Throughout the play, Grandma is seen carrying multiple “neatly wrapped and tied” boxes from her room out to the living room. Over the course of the play, it becomes clear that Grandma’s boxes are symbols of the past and of legacy. Grandma, as the eldest member of the family, carries the weight of her family’s history, and all of the stories that are part of that history. Mommy and Daddy don’t care enough to find out what’s in the boxes, but Grandma cares for them carefully nonetheless. She wraps the boxes nicely, tending to their contents even though doing so gives her paper cuts and hurts her joints. Grandma eventually reveals that they contain the small ephemeral things that make up a life—false teeth, letters—and also things that should be too significant or even impossible to box up—a Pekingese dog, “eighty-six years of living.” The boxes don’t just contain knick-knacks, clothes, or papers—they contain all of Grandma’s memories, all the lessons she’s learned, and all the things she’s tried (and failed) to pass on to Mommy and Daddy. The boxes are symbols of people’s refusal or inability to learn from the past and make a better future, and they metaphorically relate to the desperate sociological and moral confusion, horror, and uncertainty that followed World War II—and created the “Theatre of the Absurd” movement of which The American Dream is a landmark piece. Because the play is also a critique of the hypocrisy and unsustainability of the idyllic American nuclear family, and because Albee shows how Mommy and Daddy have an obsession with securing the perfect, ideal child to carry on their family’s legacy rather than learning from their family’s difficult past, Grandma’s boxes—and all that may or may not be contained within them—take on a profound symbolic weight.
Grandma’s Boxes Quotes in The American Dream
GRANDMA: I didn’t really like wrapping them; it hurt my fingers, and it frightened me. But it had to be done.
MRS. BARKER: Can we assume that the boxes are for us? I mean, can we assume that you had us come here for the boxes?
MOMMY: Are you in the habit of receiving boxes?
DADDY: A very good question.
MRS. BARKER: Well, that would depend on the reason we’re here. I’ve got my fingers in so many little pies, you know.
YOUNG MAN: All the boxes are outside.
GRANDMA (a little sadly): I don’t know why I bother to take them with me. They don’t have much in them… some old letters, a couple of regrets… Pekinese… blind at that… the television… my Sunday teeth… eighty-six years of living… some sounds… a few images, a little garbled by now… and, well… (she shrugs) …you know… the things one accumulates.

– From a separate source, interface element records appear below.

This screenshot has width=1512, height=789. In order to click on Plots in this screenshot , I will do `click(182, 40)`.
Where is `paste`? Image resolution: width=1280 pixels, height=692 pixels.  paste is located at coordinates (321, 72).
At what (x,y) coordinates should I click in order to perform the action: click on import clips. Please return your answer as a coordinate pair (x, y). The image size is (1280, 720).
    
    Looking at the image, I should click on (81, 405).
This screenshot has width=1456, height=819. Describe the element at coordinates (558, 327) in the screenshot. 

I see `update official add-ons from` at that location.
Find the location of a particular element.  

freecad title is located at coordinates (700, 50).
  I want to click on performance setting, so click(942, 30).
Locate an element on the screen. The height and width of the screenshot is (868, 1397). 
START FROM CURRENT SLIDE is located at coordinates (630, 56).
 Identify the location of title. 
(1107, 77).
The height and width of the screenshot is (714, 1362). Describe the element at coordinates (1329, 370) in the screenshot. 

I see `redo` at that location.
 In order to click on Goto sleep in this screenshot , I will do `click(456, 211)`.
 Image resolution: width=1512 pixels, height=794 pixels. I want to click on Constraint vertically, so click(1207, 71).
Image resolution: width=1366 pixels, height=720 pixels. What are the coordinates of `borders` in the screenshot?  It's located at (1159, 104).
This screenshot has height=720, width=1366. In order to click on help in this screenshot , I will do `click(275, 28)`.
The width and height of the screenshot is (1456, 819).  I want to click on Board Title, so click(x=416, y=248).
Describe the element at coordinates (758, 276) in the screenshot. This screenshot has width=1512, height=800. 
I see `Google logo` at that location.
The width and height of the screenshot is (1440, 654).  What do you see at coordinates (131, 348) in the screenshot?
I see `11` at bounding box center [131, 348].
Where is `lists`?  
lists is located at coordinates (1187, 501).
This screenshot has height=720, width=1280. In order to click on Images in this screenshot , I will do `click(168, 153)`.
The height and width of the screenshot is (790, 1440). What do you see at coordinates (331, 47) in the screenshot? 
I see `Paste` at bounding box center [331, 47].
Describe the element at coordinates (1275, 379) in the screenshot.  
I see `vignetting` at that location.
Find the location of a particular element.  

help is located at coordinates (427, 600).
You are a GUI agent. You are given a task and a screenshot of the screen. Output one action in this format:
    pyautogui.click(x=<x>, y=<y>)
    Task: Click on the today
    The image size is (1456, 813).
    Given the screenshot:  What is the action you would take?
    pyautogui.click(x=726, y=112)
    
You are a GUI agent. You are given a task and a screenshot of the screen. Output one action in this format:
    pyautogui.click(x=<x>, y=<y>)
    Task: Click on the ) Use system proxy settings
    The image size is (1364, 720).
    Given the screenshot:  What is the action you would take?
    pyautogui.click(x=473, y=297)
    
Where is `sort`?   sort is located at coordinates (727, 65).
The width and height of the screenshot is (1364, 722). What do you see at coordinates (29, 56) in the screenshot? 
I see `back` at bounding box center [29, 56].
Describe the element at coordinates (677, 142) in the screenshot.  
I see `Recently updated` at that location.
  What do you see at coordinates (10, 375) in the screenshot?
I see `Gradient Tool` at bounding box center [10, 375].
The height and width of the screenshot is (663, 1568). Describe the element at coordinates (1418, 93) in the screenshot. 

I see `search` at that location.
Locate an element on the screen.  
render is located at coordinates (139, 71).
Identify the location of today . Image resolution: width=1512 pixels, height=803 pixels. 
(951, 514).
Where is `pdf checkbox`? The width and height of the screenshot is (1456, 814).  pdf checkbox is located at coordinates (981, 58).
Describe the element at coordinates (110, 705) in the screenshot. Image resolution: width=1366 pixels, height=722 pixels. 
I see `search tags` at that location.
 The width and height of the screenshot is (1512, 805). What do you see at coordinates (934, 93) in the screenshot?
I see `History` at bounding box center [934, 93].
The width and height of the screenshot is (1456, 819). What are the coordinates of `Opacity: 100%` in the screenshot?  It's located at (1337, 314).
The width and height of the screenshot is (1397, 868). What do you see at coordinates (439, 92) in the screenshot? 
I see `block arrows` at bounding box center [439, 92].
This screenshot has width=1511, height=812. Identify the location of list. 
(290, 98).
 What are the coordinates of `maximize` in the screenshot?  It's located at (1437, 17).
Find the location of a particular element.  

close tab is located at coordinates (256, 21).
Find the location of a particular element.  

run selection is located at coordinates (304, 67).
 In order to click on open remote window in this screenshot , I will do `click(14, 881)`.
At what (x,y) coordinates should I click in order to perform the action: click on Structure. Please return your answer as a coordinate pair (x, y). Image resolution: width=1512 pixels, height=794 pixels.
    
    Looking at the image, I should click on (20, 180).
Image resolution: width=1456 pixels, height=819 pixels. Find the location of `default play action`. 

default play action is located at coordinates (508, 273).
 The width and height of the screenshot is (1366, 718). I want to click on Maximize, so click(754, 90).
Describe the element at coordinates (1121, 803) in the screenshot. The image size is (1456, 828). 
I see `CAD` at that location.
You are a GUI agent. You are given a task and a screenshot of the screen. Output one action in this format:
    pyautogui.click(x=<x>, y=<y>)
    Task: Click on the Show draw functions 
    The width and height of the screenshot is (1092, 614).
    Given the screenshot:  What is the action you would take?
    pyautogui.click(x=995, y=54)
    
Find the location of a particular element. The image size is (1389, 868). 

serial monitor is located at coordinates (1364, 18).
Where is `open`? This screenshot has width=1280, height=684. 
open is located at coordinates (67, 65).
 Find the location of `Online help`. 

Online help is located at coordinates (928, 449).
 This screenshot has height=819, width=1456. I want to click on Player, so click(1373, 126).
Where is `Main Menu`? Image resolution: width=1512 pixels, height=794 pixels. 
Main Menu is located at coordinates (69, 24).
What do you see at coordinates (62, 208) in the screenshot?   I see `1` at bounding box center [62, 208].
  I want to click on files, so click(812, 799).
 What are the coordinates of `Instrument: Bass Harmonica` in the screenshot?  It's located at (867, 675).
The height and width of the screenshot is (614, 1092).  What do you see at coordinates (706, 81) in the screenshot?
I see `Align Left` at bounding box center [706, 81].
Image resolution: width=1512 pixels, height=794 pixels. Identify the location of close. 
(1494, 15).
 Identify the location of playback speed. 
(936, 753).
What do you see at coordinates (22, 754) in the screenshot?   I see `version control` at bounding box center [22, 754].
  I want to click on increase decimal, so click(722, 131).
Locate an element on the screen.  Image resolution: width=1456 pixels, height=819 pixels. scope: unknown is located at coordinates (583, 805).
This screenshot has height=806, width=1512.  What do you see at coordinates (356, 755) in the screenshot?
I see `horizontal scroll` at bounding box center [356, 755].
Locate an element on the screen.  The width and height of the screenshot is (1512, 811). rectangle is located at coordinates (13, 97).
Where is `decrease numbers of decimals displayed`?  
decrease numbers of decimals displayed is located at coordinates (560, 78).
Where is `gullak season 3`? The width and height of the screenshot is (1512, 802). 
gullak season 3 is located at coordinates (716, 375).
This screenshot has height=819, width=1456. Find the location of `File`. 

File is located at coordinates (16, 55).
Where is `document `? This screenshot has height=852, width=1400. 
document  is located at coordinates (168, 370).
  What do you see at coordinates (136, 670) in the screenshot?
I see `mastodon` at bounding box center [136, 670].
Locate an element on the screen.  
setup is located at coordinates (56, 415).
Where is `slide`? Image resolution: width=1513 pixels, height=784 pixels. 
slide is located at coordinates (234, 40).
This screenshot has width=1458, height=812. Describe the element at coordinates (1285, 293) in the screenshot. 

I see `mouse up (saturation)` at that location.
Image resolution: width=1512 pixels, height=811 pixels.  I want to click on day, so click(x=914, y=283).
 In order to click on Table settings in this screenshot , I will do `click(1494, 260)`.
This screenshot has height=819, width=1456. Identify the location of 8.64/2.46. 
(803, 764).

MOMMY: Why… where’s Grandma? Grandma’s not here! Where’s Grandma? And look! The boxes are gone, too. […]
MRS. BARKER: Why, Mommy, the van man was here. […]
MOMMY (Near tears): No, no, that’s impossible. No. There’s no such thing as the van man. […] We… we made him up. Grandma? Grandma?
DADDY (Moving to MOMMY): There, there, now. […]
(While DADDY is comforting MOMMY, GRANDMA comes out, stage right, near the footlights)
GRANDMA (To the audience): Shhhhhh! I want to watch this.